With price of natural rubber, the key raw material in the tyre sector, continuing to surge, tyre makers are expected to implement more price hikes in Q4 FY25, to protect their margins, according to industry players and analysts. This will add to the total cost of ownership of cars.
The prices of domestic rubber stabilized during the December quarter quarter, but international rubber prices continued to surge. The prices are further expected to increase in the coming quarters.
“With further rise in demand and restricted supply, the prices of natural rubber are expected to remain elevated, impacting the margins of tyre manufacturers well beyond fiscal 2025. The deficit in the natural rubber market is expected to triple in 2024 as smaller tappable area and lower yield, along with a potential increase in demand, test the supply side,” said Mohit Adnani, Associate Director- Research, Market Intelligence and Analytics, CRISIL.

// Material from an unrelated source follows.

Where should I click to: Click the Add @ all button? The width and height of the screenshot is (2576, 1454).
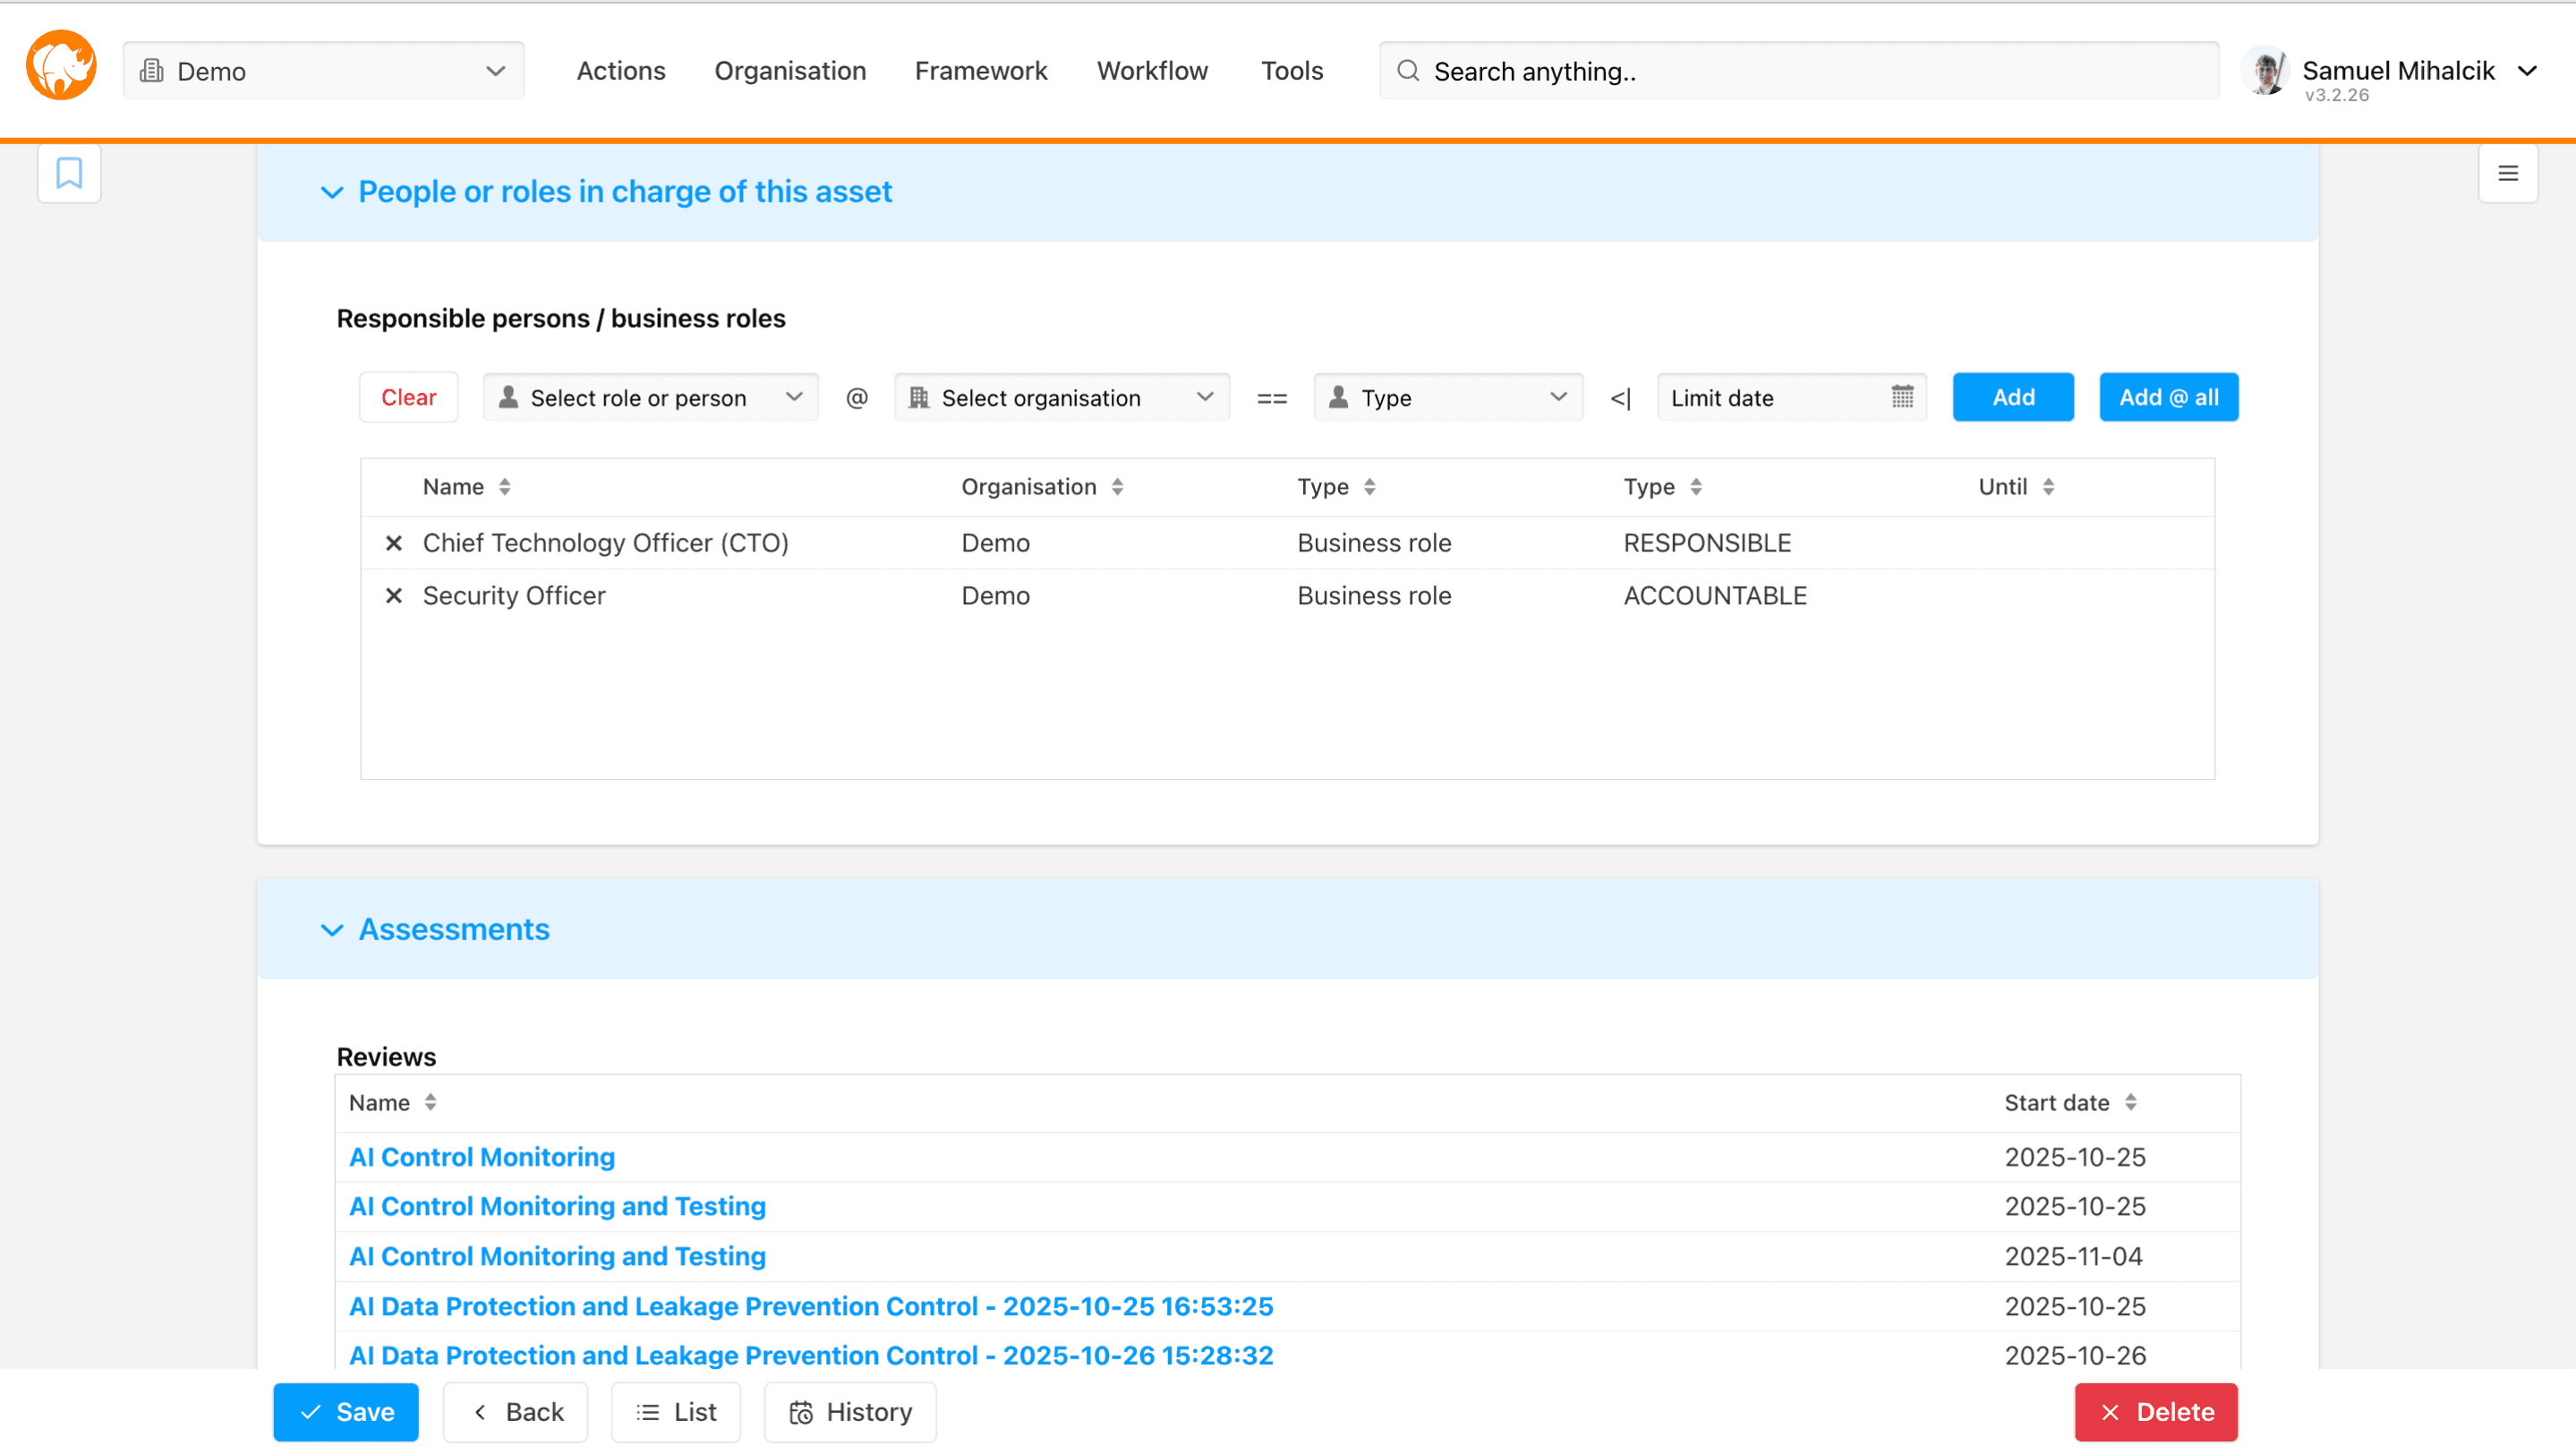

Tyremaker CEAT reported a consolidated dip in profit of 46.4 per cent in Q3 owing to the continuous increase in raw material prices. While the company implemented a price hike of up to 3 per cent in the quarter, it plans to further increase the prices of its product offerings.

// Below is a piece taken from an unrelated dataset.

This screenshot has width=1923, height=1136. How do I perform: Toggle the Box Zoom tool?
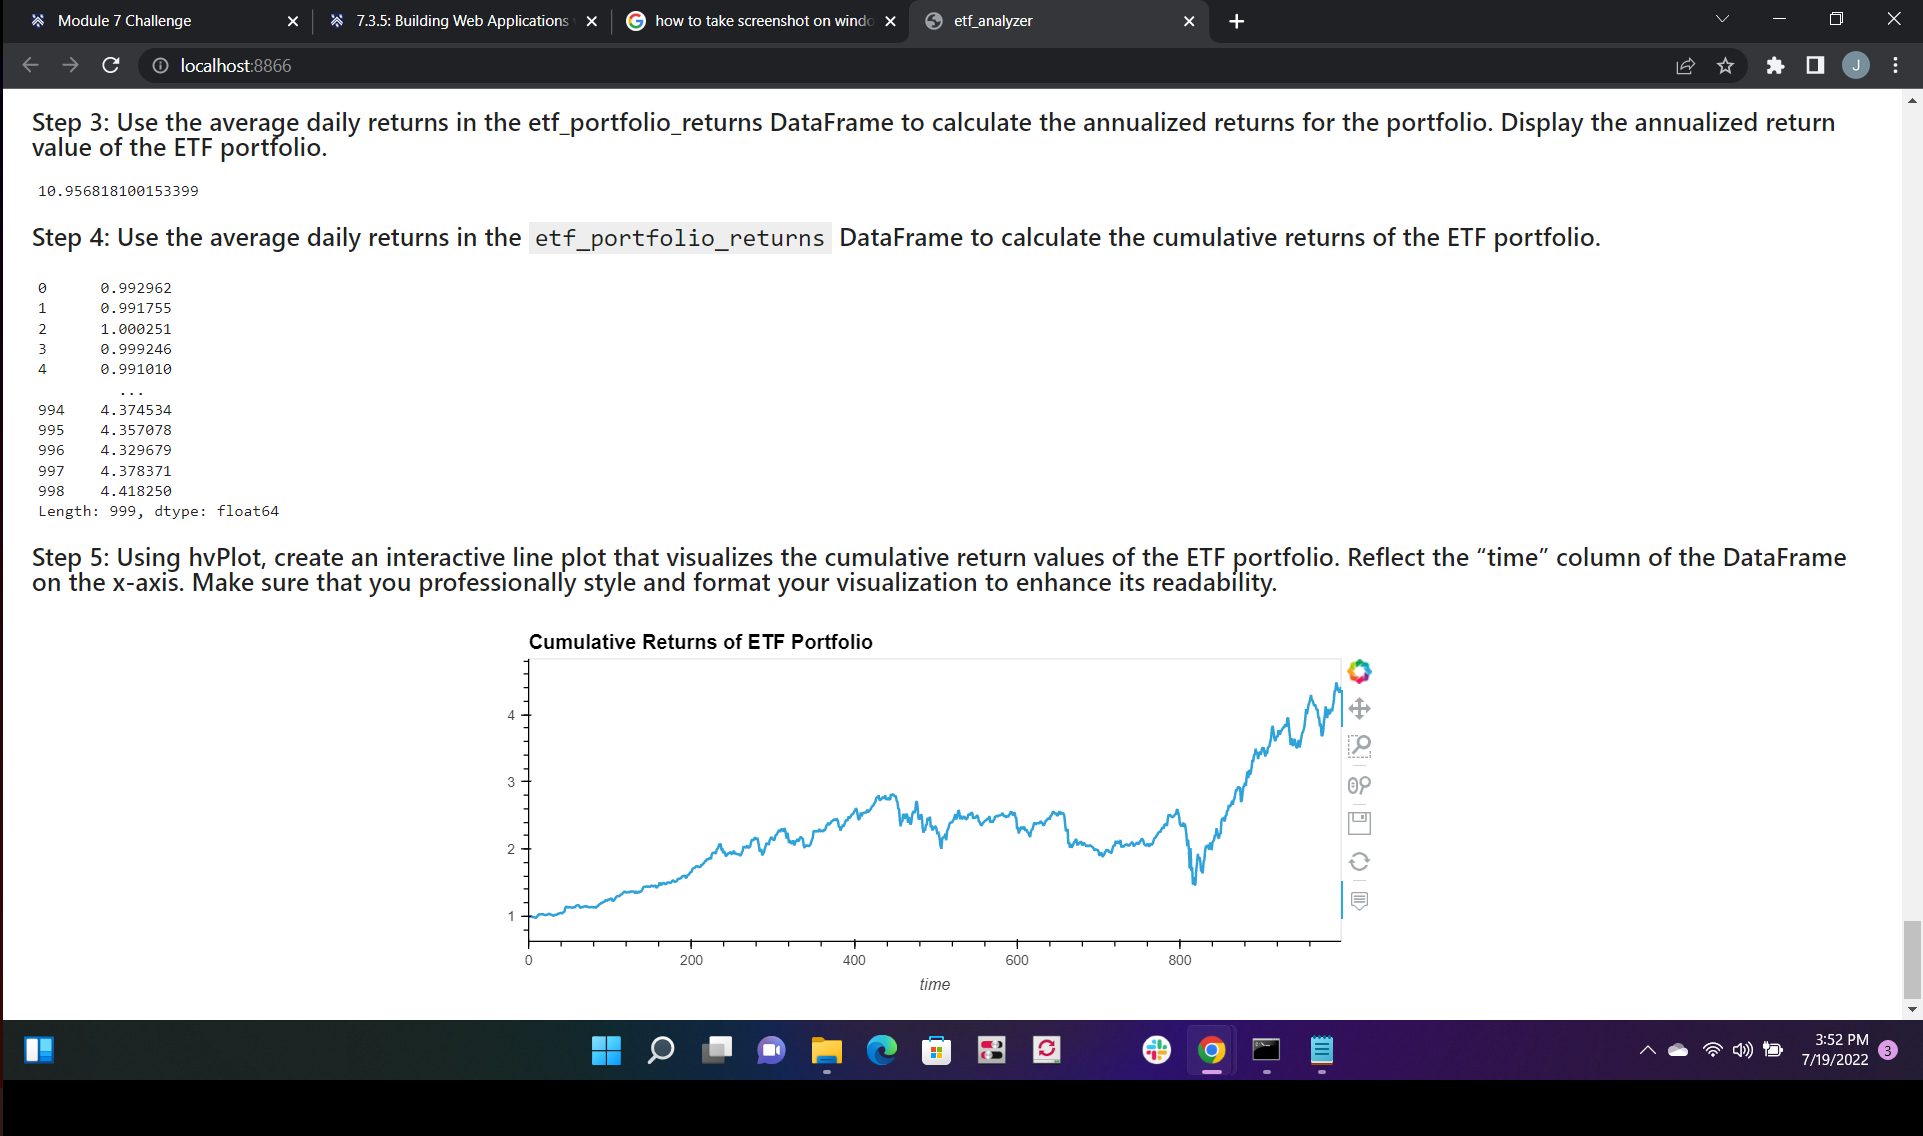click(x=1359, y=747)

“We took price increases during the last week of the quarter in different segments, particularly in the passenger car radial segment, truck and bus radial tyres and LCV. The full quarter benefit will come in the next quarter. We will have to take more price increases in other categories in quarter 4 for the company to get back to the normal range of margins. We expect the raw material costs in quarter 4 to be 1 or 1.5 per cent higher than in quarter 3. The prices of domestic rubber have decreased but international rubber prices continue to be elevated,” said Kumar Subbiah, CFO of CEAT to businessline.
Experts have pointed out that the tight supply of natural rubber globally has cast a shadow on the industry even though the expansion of the automobile industry and other major consuming industries has kept the demand healthy.

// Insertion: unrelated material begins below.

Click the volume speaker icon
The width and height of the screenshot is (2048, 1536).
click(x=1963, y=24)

“Raw material prices, including natural rubber, remain volatile due to supply chain disruptions and fluctuating demand. The industry right now is absorbing the cost pressure demand but it is not possible to do the same sustainably in the long run. We hope the natural rubber prices may stabilize once production levels in Southeast Asia recover and supply chains normalize. The industry has also taken the initiative to increase the quality and quantity of rubber production through the INROAD initiative. This step should also provide some relief by giving manufacturers an option to locally source good quality raw materials,” said Samir Gupta, Head of Central Region – BA Tires APAC, Managing Director – Continental Tires, India to businessline.
Credit rating agency ICRA has projected a domestic tyre volume growth to moderate to 4 to 6 per cent in FY2025.
“While revenues would expand by 5-7 per cent in FY2025, high natural rubber (NR) prices and increasing crude prices are likely to moderate the tyre industry’s margins by 200-300 bps in FY2025,” mentioned ICRA.